Bangkok Post

LAUGHING OFF THE FEAR

After more than a decade of chaos and war, fed-up Libyans are clamouring for peace — and making clear they’ve had enough violence: ‘We want to taste life, not death’

- VIVIAN YEE MISRATA, LIBYA

When Taha al-Baskini won a part in a new play about soldiers who reunite after dying in combat, his costume was already in his closet.

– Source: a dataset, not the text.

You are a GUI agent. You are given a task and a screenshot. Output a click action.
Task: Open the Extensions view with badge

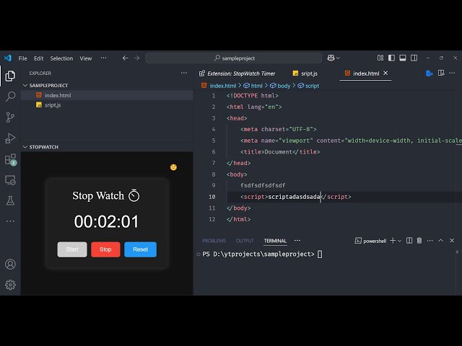tap(10, 159)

His onstage camouflage pants were the same ones he had worn as a militia fighter during Libya’s most recent civil war a few years ago, when an airstrike injured al-Baskini and killed several of his comrades as they defended their city.

“People are sitting and talking to you, and the next moment they’re bodies,” al-Baskini, 24, whose brother died in the same conflict, said after a recent rehearsal for the play, When We Were Alive, at the National Theater in Misrata, Libya’s third-largest city. “You never forget when they were smiling and talking just moments before.”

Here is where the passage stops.